**Set task**
Find each line in the entries below that contains the word "Select" and copy every such line in full.

**Available records**
◇ ◇ ◇ ◇

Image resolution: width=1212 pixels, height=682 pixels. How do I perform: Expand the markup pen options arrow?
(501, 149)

◇ ◇ ◇ ◇

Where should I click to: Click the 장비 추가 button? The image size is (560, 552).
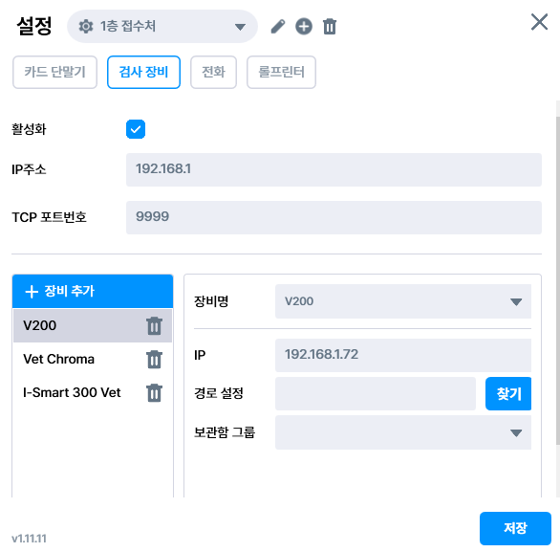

◇ ◇ ◇ ◇

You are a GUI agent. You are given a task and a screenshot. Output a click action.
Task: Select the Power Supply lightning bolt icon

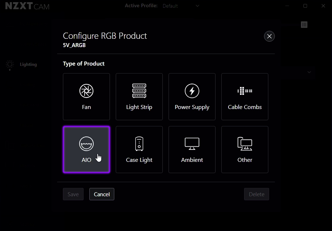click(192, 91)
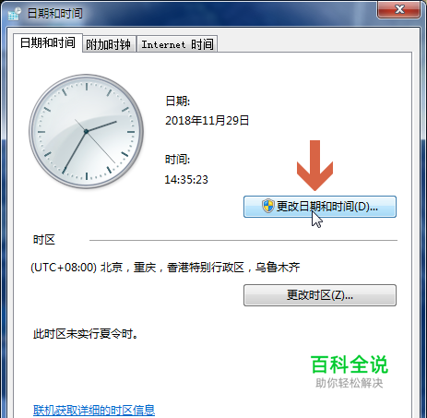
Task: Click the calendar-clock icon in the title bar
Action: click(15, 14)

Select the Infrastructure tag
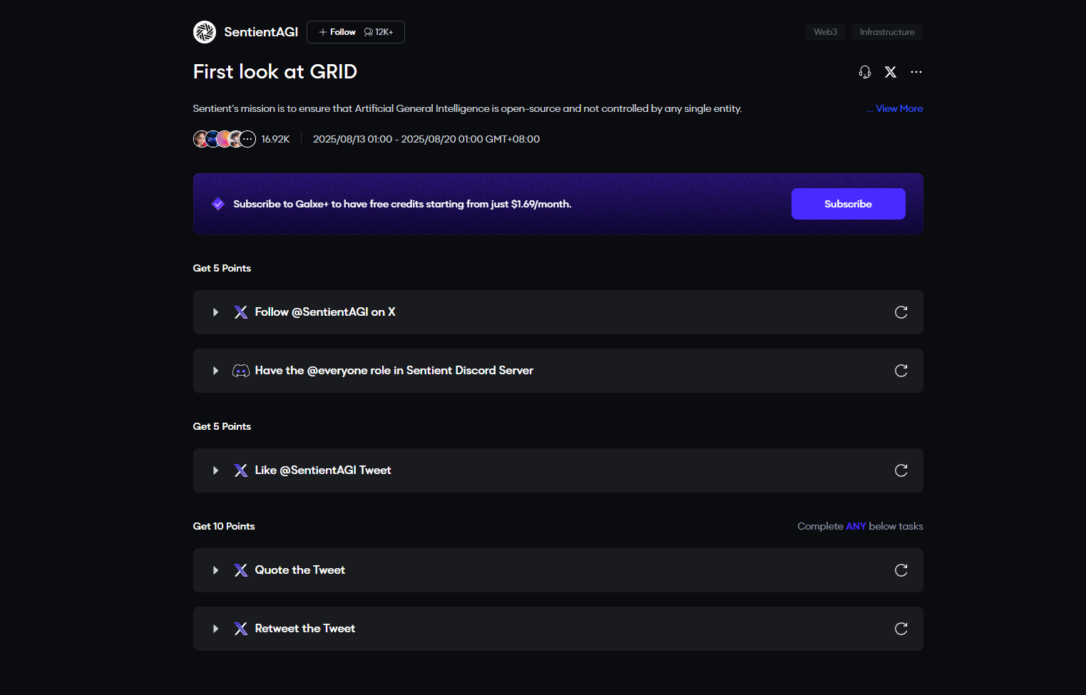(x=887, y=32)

◇ ◇ ◇ ◇

**Response to this exercise**
Task: Select the Power Supply lightning bolt icon
Select the Infrastructure tag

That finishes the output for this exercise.